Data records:
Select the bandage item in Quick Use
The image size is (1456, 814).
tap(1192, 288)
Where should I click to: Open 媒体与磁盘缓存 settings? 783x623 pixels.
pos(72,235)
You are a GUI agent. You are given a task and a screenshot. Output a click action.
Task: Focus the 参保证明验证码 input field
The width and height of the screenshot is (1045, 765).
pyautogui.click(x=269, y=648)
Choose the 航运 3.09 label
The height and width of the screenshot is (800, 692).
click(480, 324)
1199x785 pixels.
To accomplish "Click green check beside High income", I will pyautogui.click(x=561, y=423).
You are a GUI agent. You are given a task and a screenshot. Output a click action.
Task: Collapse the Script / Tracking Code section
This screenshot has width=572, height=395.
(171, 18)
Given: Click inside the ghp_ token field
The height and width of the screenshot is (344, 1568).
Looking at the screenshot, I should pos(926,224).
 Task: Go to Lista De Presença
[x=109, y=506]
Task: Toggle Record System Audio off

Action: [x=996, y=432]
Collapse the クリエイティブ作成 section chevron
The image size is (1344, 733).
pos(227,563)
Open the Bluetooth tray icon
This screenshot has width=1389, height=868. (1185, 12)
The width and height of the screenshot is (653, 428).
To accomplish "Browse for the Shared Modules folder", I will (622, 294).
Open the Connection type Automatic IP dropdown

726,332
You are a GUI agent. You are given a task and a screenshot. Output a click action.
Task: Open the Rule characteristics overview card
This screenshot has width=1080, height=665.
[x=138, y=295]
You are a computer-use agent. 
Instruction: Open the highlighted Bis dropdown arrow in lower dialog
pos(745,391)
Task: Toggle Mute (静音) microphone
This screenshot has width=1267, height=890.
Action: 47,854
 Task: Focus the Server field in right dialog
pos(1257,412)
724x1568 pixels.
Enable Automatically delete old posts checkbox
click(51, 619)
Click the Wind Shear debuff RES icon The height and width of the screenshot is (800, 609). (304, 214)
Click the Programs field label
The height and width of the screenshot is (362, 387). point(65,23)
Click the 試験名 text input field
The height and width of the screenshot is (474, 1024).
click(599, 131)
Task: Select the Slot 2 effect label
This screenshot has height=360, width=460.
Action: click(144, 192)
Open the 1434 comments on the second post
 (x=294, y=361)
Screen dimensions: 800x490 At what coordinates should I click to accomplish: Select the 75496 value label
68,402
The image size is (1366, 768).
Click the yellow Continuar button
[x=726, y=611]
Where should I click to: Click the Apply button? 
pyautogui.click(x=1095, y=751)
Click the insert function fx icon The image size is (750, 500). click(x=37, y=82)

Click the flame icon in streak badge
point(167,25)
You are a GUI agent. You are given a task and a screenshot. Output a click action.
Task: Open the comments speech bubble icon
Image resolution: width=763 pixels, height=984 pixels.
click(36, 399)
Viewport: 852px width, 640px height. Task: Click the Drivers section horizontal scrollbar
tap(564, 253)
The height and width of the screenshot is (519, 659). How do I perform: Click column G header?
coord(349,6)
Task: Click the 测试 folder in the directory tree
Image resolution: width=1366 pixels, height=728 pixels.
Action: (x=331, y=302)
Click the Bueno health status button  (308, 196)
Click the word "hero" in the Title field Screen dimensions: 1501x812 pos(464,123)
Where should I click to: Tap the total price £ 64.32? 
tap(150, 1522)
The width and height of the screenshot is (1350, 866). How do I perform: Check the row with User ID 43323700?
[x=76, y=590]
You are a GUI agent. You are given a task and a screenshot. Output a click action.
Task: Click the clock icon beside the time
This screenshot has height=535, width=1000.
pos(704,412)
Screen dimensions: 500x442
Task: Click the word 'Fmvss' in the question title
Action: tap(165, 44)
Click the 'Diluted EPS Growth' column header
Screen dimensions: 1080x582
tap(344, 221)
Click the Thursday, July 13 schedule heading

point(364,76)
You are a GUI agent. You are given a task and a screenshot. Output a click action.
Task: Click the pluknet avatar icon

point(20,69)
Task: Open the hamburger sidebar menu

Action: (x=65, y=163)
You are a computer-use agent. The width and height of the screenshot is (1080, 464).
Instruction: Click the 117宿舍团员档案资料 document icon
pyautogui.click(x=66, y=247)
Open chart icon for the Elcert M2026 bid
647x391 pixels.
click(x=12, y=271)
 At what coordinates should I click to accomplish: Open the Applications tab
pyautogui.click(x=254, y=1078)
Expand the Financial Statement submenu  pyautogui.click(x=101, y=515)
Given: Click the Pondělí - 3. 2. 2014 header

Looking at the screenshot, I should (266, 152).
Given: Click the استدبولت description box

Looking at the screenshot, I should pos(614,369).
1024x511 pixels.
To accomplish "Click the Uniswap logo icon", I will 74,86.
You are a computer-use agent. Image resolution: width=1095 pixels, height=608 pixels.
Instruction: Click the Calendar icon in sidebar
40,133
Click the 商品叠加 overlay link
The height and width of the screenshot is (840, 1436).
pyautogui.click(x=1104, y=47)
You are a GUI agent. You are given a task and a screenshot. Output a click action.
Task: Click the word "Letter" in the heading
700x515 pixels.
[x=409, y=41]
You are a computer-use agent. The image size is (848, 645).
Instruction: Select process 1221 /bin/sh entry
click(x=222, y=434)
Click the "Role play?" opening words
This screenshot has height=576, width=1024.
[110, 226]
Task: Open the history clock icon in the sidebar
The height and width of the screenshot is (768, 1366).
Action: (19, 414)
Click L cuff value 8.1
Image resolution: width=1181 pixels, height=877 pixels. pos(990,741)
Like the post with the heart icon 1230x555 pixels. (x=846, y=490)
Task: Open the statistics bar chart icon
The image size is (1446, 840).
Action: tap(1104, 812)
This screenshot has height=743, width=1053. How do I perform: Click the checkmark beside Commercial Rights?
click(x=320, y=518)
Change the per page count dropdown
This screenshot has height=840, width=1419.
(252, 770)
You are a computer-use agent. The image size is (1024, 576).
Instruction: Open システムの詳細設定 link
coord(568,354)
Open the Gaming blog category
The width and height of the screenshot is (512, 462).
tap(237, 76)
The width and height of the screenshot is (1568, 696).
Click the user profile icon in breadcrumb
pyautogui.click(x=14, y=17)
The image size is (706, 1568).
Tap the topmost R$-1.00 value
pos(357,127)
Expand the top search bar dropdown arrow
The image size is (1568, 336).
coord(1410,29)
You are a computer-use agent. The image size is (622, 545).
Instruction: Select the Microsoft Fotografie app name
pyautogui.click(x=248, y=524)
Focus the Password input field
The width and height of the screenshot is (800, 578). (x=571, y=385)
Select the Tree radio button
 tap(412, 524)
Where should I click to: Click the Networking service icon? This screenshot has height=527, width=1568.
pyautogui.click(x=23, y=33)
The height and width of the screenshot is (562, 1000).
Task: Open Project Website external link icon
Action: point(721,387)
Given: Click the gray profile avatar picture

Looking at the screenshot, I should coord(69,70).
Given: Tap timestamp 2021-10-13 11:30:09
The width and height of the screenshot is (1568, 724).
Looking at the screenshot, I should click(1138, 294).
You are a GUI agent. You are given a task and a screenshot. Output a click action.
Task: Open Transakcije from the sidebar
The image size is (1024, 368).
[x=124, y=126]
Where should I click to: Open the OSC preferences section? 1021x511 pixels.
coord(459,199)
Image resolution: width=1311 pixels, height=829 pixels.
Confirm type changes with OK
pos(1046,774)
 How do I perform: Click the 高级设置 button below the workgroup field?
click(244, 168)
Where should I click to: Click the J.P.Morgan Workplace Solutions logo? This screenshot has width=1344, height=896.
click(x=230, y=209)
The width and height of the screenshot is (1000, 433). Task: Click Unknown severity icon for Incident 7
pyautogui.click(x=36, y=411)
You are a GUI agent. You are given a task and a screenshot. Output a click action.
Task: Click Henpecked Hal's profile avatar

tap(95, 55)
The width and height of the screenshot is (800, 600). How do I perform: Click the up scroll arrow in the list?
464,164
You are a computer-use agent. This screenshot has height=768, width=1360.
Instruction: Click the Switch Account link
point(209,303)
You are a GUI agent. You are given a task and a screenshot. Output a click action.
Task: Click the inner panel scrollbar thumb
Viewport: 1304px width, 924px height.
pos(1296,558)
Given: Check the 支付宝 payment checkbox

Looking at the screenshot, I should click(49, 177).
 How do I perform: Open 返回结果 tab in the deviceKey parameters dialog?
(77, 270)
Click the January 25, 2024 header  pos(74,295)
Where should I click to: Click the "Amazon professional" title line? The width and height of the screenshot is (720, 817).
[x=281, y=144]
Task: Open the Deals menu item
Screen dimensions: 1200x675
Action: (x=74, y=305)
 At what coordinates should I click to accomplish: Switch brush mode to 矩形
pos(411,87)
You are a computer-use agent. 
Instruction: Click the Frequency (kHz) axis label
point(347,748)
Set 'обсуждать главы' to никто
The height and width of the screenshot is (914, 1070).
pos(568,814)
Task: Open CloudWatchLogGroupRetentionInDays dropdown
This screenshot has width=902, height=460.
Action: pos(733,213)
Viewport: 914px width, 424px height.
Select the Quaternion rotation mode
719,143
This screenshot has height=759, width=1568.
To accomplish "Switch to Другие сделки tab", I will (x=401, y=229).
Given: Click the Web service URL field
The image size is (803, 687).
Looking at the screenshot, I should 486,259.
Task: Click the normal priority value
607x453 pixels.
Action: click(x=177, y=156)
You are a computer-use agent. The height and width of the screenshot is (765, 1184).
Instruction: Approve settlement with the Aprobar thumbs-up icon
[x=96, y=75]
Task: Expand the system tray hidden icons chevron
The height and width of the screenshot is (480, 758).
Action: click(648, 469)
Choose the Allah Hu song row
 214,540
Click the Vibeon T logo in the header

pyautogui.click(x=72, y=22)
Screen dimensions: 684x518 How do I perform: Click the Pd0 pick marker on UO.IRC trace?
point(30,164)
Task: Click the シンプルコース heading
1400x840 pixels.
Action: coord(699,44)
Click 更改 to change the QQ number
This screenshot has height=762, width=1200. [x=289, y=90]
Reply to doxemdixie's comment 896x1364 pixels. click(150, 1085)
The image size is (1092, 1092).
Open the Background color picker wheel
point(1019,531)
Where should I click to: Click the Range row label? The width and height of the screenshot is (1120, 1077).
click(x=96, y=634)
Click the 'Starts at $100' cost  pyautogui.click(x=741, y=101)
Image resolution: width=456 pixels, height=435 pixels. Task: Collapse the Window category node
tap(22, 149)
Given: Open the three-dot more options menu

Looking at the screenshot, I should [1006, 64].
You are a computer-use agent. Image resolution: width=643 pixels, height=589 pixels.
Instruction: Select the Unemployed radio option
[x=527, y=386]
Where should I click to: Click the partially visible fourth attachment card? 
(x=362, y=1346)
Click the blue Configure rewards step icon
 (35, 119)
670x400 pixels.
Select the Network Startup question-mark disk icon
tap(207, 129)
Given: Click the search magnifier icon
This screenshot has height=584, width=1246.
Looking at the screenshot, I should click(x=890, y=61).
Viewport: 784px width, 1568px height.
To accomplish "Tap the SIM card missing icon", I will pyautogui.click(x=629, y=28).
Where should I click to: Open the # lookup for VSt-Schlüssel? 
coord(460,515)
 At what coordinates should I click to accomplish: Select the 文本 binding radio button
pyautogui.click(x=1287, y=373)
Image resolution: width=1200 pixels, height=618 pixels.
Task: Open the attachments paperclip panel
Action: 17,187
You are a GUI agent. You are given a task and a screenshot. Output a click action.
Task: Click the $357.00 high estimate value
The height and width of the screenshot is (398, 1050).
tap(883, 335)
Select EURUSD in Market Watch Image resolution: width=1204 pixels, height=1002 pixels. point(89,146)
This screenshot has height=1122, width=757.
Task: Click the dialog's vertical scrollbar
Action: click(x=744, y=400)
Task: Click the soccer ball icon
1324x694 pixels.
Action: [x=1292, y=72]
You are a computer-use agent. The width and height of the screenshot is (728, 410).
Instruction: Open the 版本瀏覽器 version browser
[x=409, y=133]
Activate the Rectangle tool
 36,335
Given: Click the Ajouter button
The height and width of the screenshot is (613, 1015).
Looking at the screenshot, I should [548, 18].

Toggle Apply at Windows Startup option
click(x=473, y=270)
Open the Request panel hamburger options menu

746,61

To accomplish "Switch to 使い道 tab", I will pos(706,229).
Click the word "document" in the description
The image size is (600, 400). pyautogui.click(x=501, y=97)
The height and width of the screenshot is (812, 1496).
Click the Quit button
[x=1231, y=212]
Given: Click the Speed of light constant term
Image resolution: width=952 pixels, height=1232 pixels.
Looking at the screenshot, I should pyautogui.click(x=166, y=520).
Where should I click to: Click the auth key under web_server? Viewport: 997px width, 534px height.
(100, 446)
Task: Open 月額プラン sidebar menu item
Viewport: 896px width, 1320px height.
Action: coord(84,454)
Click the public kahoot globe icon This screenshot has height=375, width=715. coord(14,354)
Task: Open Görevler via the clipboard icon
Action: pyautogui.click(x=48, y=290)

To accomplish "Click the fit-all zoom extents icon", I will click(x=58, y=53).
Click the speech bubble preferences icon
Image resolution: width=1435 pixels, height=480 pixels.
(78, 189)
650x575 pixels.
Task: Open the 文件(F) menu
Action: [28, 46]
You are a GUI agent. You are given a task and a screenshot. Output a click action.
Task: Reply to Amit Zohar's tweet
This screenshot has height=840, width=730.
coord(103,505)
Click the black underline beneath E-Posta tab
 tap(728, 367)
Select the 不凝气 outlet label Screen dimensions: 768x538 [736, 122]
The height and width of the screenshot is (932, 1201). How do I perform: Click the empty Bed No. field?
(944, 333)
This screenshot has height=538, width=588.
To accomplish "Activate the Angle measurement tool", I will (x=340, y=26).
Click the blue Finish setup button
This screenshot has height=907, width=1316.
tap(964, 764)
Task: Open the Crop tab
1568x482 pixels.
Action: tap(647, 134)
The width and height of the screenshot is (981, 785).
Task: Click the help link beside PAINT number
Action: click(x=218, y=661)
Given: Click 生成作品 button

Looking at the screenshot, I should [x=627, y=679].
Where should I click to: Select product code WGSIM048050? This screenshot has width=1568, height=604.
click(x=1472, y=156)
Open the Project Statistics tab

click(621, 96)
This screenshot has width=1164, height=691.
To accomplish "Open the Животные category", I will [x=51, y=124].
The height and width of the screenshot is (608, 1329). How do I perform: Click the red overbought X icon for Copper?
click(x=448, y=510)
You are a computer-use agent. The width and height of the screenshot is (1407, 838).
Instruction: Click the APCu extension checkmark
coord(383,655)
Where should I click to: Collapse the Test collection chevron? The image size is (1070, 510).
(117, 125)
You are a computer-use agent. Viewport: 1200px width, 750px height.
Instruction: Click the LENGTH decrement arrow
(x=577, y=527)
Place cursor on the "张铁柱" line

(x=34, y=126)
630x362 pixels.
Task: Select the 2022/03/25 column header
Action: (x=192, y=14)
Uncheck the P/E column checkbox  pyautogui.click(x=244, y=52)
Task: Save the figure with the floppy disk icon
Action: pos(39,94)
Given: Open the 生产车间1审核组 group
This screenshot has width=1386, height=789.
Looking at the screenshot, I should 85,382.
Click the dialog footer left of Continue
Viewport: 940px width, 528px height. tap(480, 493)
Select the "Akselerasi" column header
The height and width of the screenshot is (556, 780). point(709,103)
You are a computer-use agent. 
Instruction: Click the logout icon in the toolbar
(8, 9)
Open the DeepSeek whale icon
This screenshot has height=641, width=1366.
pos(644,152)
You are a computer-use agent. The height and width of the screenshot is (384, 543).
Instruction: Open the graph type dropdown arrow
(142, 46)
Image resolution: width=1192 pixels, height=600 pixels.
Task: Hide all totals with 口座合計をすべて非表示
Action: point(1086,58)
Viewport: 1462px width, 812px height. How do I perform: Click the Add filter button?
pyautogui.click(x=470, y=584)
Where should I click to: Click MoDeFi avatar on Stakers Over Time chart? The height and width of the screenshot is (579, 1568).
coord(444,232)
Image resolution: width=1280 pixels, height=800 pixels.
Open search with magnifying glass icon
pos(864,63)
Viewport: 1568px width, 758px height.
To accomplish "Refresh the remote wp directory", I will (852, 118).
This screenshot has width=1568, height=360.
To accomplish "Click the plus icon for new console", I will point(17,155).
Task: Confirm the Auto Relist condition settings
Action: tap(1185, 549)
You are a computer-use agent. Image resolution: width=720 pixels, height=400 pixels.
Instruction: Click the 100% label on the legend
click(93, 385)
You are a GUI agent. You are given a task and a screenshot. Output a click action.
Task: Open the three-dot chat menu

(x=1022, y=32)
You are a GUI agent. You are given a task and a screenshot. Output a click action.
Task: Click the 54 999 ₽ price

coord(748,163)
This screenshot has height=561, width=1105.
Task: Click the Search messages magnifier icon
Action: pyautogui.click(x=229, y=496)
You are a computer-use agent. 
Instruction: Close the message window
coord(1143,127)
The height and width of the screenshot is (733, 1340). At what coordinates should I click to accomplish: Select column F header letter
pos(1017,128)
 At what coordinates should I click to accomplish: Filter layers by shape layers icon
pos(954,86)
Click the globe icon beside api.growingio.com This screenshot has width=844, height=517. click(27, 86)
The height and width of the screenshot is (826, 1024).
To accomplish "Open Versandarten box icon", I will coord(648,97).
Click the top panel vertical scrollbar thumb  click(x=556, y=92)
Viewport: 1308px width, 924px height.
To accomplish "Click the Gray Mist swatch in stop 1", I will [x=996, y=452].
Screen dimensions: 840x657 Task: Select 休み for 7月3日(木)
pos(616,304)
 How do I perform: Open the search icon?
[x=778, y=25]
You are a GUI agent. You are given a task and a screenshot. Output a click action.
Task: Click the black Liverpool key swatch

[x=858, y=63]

§ **ABOUT THIS TASK**: Could you reproduce exactly the lines of the entries above, from the one with "You are a computer-use agent. Viewport: 1200px" through the one with "Given: Open the 生产车间1审核组 group", and nothing else?

§ **EXERCISE SOLUTION**:
You are a computer-use agent. Viewport: 1200px width, 750px height.
Instruction: Click the LENGTH decrement arrow
(x=577, y=527)
Place cursor on the "张铁柱" line

(x=34, y=126)
630x362 pixels.
Task: Select the 2022/03/25 column header
Action: (x=192, y=14)
Uncheck the P/E column checkbox  pyautogui.click(x=244, y=52)
Task: Save the figure with the floppy disk icon
Action: pos(39,94)
Given: Open the 生产车间1审核组 group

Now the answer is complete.